21 juin 2009

L'icône - Gary Van Haas




Un ami proche (appelons-le Mitch), écrivain, a eu l'occasion de discuter littérature avec Bob, le fameux éditeur. Pour être exact, Bob entendait donner à Mitch des conseils bien sentis concernant la rédaction de romans à succès. Quand Mitch arrive dans le bureau de Bob, il voit un livre posé bien en vue.
« L'Icône » (The Ikon), roman de Gary Van Haas, publié aux éditions First, collection Thriller. Apparemment, Bob veut s'en servir comme exempla pour sa discussion.
Je leur laisse la parole.

– Bon, mon petit Mitch, il y a dans ces 359 pages toutes les leçons dont tu as besoin pour sortir de ton ornière littéraire, tes bouquins de fantasy expérimentaux avec des fleurs que personne ne lit.
– Je n'écris pas de...
– Sssht. Première leçon, le petit Gary sait planter un héros. Un baraqué, beau gosse, quarante ans bien conservés, la classe. Californien. Artiste. Musclé. Avec des cheveux longs « signes de son passé rebelle ». Il peut être joué par Brad Pitt avec des cheveux longs. Ou Russel Crowe avec des cheveux longs.
– Heu... Le 4 de couv dit que c'est Pierce Brosnan, qui va le jouer.
– OK. Pierce Brosnan avec des cheveux longs. Ensuite, on raffine le héros avec des petites touches super cool. Il se bat à l'épée... Ça fournit une belle scène d'ouverture et une baston finale. Ensuite, il est peintre.
– Mais c'est super dur d'avoir un héros peintre. Je connais rien à la peinture, moi.
– On s'en fout, Gary non plus n'y connait rien. Tu asperges de noms de peintres connus, Goya, Titien, tout ça. Et quand le héros peint pour un moment clef de l'intrigue, tu fais comme lui. Dix lignes, pas plus. Il plonge son pinceau dans la couleur, et tout et tout, et à la fin « il se sentait comme s'il avait fait l'amour à la plus belle des femmes. Son oeuvre était parfaite ».
– Mais c'est n'imp...
– Ssht. Enfin, accroche toi, notre héros est un ancien prêtre.
– Ah, cool. On le voit prier ? On parle de sa foi ?

════════════════

Pouvez-vous résumer en deux phrases cet extrait sur le roman « L'Icône » ? Le matériel présenté ensuite est indépendant de l'extrait étudié.

» **Données affichées**:
════════════════

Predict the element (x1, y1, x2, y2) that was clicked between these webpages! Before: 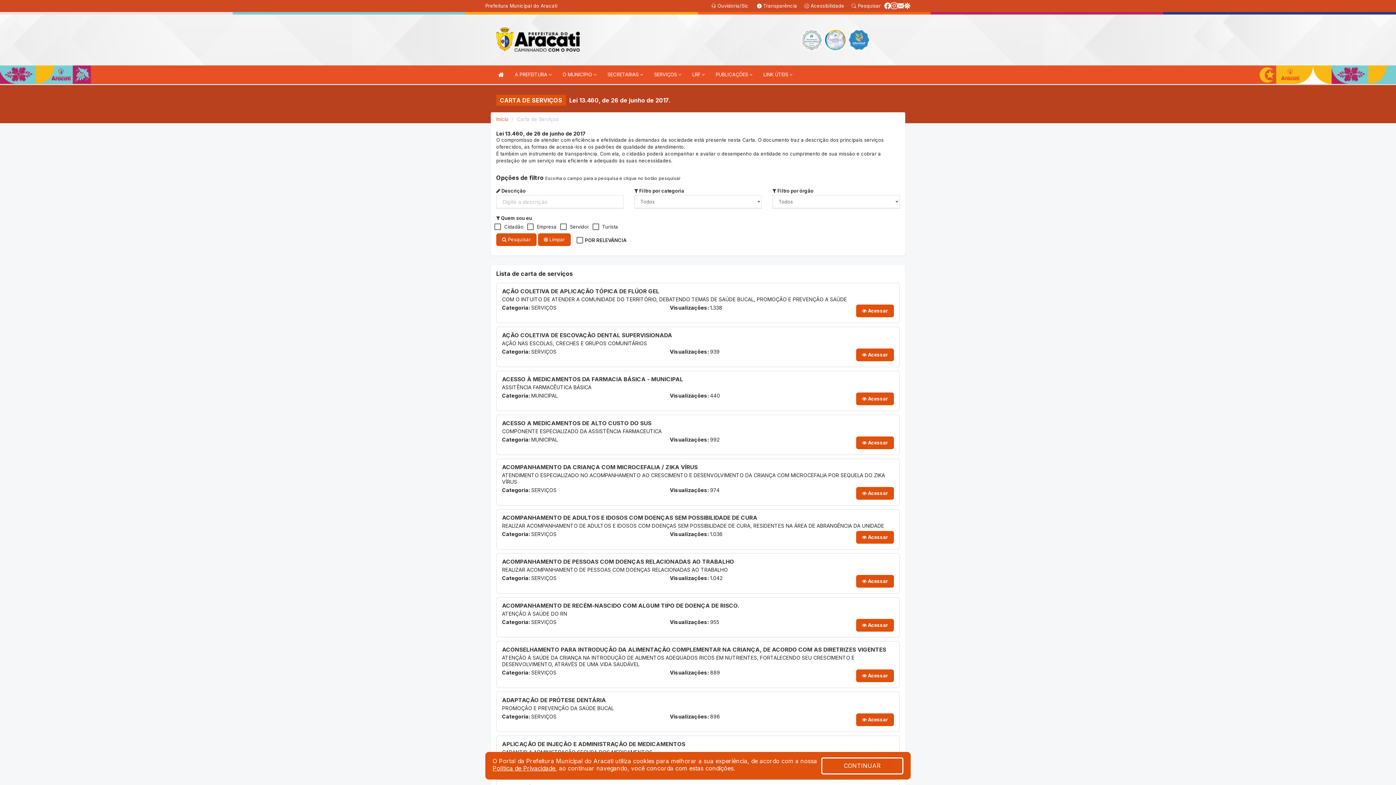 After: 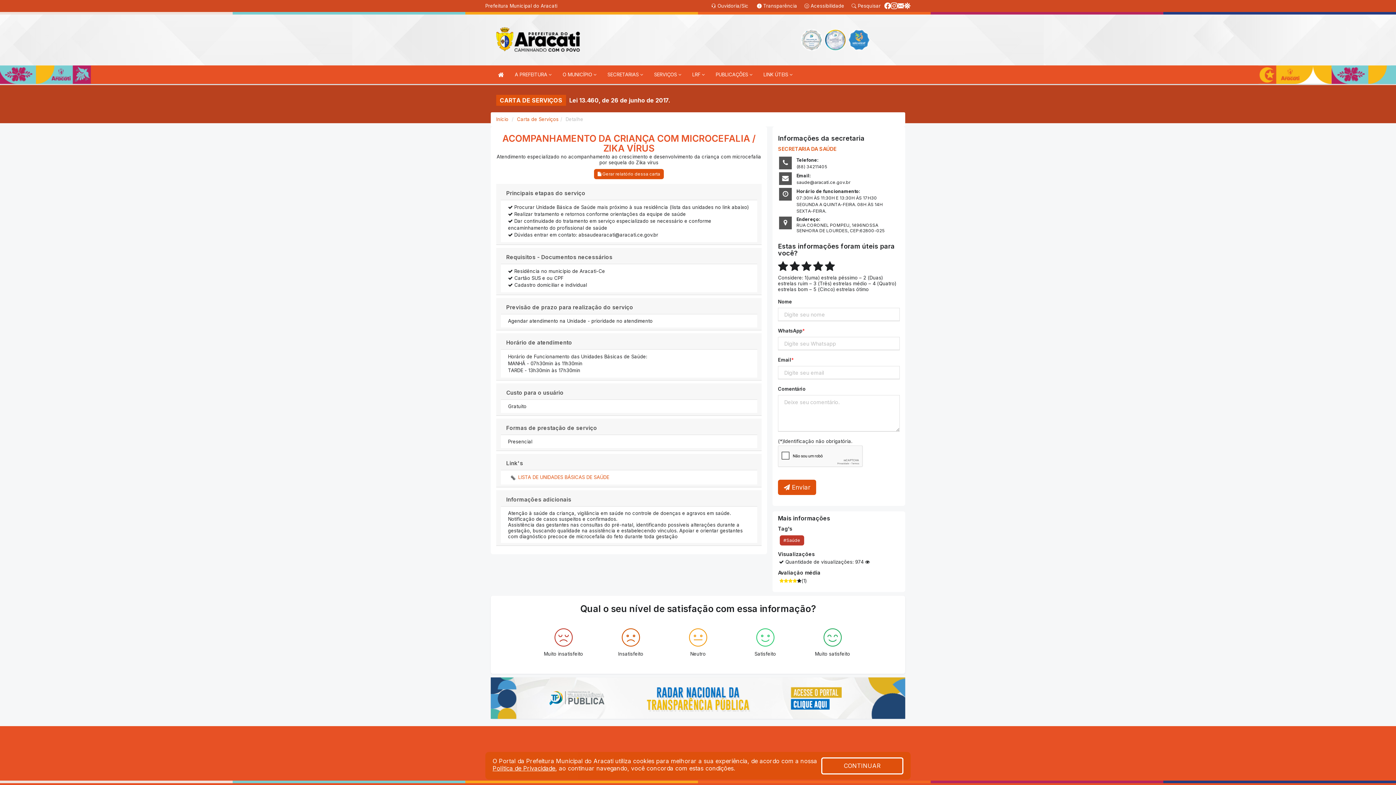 Action: label: ACOMPANHAMENTO DA CRIANÇA COM MICROCEFALIA / ZIKA VÍRUS bbox: (502, 464, 894, 470)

════════════════

» **Corrigé**: Un écrivain, appelé ici Mitch, rencontre l'éditeur Bob, qui veut lui donner des conseils pour écrire des romans à succès en prenant pour modèle « L'Icône » de Gary Van Haas. Bob explique que le héros du livre est un Californien de quarante ans, beau, musclé et aux cheveux longs, qui se bat à l'épée, peint et est un ancien prêtre.